Characterizing abiotic niches.
We used the SDMs described above to characterize abiotic niches of each species with respect to mean annual temperature (MAT), precipitation (MAP), and elevation, by parsing the fraction of the SDM attributable to an increment of that abiotic variable. Increments were 1°C for MAT and 250 mm for MAP. For elevation, we used the seven bioclimatic zones defined by the Global Mountain Biodiversity Assessment (GMBA; Körner et al., 2011, 2017; Körner and Paulsen, 2004; 2.5’ resolution). These zones integrate temperature, growing season length, and topographic information to provide a robust and biogeographically relevant assessment of the extent and type of montane and alpine habitat across the globe. They further permit an assignment of species distributions along elevational gradients despite latitudinal differences in what constitutes montane and alpine areas. Nevertheless, these bioclimatic categories are fundamentally defined by isothermal zones, and are not therefore an independent axis from MAT (Körner et al., 2011). However, our goal was not to define independent niche axes per se , but rather to characterize abiotic niches in a biologically meaningful way. The GMBA-defined zones provide the current best estimate of a biogeographically relevant classification of mountain systems (Körner et al., 2017). The seven GMBA bioclimatic zones used to define species’ elevation niche were: 1—nival; 2—upper alpine; 3—lower alpine; 4—upper montane; 5—lower montane; 6—mountain slope with frost; 7—mountain slope without frost or lowland. We chose to combine GMBA zone 7 with lowland areas for our study; thus, our assessment of lowland distributions was fundamentally linked with exposure to freezing temperatures.

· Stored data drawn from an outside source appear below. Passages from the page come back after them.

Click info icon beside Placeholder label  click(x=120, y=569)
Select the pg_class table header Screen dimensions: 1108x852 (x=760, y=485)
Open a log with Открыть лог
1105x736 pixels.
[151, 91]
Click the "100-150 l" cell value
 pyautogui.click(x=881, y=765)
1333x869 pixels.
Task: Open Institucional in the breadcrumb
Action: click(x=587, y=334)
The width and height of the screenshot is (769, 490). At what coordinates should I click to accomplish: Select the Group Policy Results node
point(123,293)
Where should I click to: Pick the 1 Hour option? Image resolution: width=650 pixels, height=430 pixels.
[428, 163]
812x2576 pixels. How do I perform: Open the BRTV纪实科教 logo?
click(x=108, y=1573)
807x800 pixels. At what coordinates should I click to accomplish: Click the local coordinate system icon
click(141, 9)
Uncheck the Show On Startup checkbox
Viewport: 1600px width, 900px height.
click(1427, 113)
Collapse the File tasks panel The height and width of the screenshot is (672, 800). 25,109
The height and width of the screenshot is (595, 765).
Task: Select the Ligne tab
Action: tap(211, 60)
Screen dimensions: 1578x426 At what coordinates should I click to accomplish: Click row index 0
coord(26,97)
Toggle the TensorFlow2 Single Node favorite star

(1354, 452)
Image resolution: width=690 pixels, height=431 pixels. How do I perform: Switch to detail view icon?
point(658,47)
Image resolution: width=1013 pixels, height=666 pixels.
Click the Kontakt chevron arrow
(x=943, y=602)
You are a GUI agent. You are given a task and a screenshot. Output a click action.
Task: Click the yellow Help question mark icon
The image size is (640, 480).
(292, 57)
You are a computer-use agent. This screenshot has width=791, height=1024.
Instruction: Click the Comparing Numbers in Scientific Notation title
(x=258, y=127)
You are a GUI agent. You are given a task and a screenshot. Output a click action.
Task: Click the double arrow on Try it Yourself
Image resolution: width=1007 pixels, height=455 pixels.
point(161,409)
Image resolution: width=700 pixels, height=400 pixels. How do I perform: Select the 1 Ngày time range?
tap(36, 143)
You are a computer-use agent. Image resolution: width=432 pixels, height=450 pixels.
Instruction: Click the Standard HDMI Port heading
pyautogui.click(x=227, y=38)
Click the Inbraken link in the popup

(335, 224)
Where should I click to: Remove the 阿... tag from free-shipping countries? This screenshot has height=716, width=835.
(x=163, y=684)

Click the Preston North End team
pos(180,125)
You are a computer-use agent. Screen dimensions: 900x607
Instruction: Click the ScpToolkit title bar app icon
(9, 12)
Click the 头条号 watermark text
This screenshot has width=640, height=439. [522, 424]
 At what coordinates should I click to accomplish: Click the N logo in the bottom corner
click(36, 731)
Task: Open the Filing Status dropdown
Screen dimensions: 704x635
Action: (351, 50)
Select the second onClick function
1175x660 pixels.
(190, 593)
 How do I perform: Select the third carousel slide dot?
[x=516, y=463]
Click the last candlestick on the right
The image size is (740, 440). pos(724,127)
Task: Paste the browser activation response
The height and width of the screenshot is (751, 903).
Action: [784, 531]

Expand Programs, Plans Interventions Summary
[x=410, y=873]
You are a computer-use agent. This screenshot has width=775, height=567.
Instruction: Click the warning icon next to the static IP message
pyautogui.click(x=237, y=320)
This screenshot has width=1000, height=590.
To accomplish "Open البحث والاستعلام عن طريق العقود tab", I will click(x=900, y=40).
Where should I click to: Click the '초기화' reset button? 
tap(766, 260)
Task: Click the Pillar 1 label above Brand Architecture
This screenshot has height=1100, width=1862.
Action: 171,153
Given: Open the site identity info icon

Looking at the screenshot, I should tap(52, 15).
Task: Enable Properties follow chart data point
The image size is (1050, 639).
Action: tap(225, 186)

This method yielded three vectors that jointly quantified the distribution of niche space potentially occupied by each species (e.g., 10% probability a species will be present at a site with MAP of 500 mm). Figure 1 plots some representative examples and provides a conceptual illustration of our characterization of abiotic niches and dataset assembly. In this way, we avoided having to arbitrarily bin species into habitat categories, such as alpine or lowland, and instead could assess niches as continuously valued distributions of occupied niche space. Parsing of SDMs was performed using custom Python scripts (available at: https://doi.org/10.5061/dryad.9cnp5hqgx).
To visualize the climatic (temp. or prec.) niche space occupied by species in our dataset, we integrated each climate vector to obtain a weighted average value that characterized the center of each species’ range (i.e., climatic conditions in locations where the SDM score was higher were given proportionally higher weight). The resulting values thus described the climatic conditions in regions of that species’ range where the species was expected to be more abundant, as opposed to characterizing the most extreme climatic values where a species is found. This realized climatic niche space was then contrasted among species occupying different elevations.
The elevation niche vector was used to assign species into categories such as ‘alpine’ or ‘specialist’. Though such distinctions can be arbitrary, when used to express where the center of a species’ range is expected to occur, they can be used to provide valuable biological insight (Körner, 2003). In this study, the ‘specialist’ category indicated the likely central habitat of a species’ range, and so we required specialists to have at least 60% of their SDM in that habitat type. For elevational categories, such as alpine or montane, we required a species to have at least 5% of their total SDM in that category, regardless of whether such habitat was contiguous or not. Thus, an alpine specialist in this study would have at least 60% of its SDM in alpine regions, whereas an alpine generalist could have anywhere from 5% to 59% of its modelled range in the alpine belt (Supplemental Fig. S1).